* [Extract to read]:
"""

So I have implemented a fully connected one hidden layer neural network in C++ using Eigen for matrix multiplication. It uses minibatch gradient descent.
However, my model cannot get above 50% accuracy on mnist. I have tried learning rates from between 0.0001 and 10. The model does overfit on training sizes < 100 (with ~90% accuracy which is still pretty bad), albeit extremely slowly.
What might be causing this low accuracy and extremely slow learning? My main concern is that the backpropagation is incorrect. Furthermore, I would prefer not to add any other optimization techniques (learning rate schedule, regularization, etc.).

"""

* [What this task involves]:
In the neural network post, what range of learning rates did the writer try?

* [Collected material]:
"""

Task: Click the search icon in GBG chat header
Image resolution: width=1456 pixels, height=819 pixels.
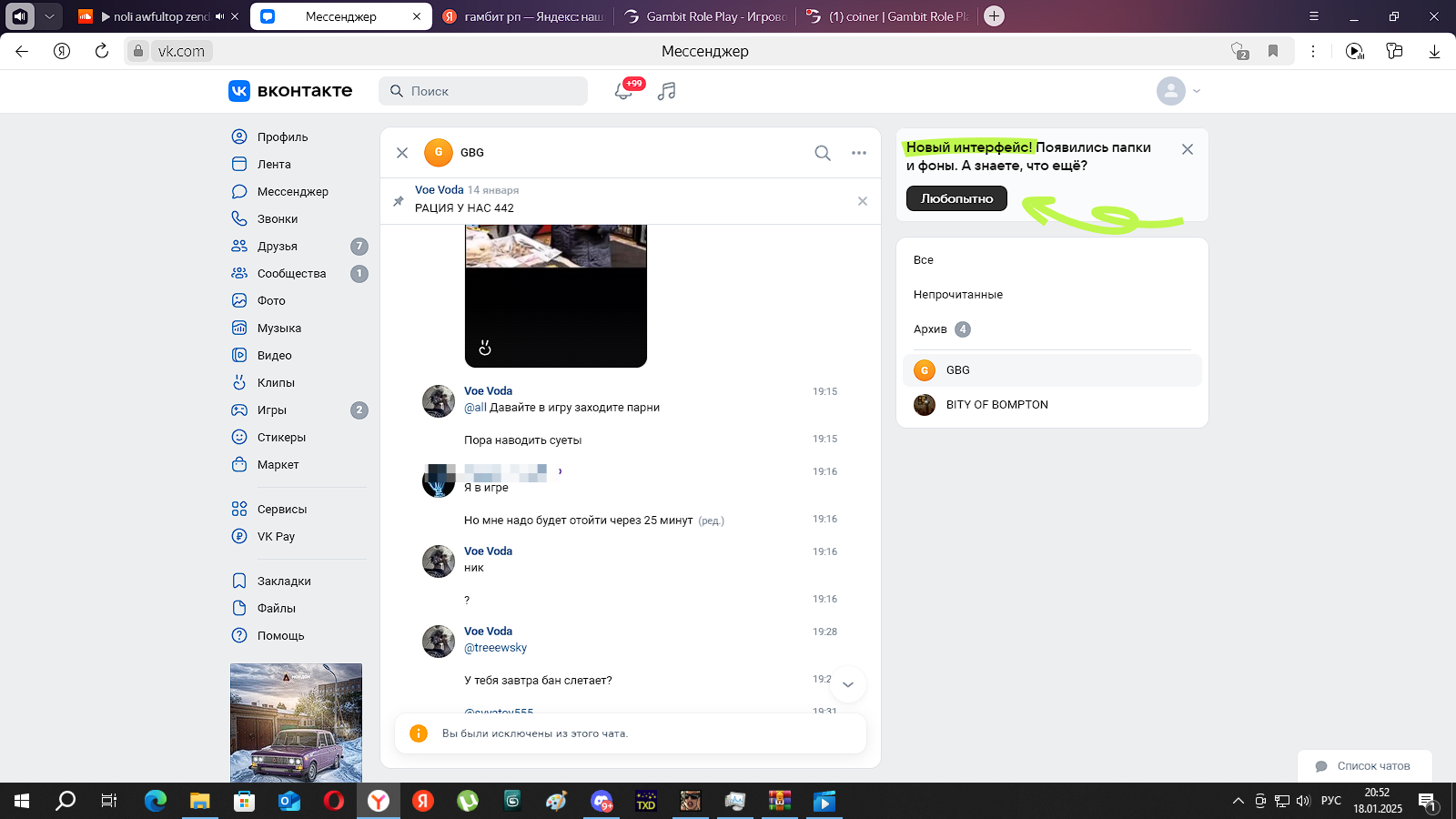Action: click(823, 153)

"""

* [Worked solution]:
From 0.0001 to 10.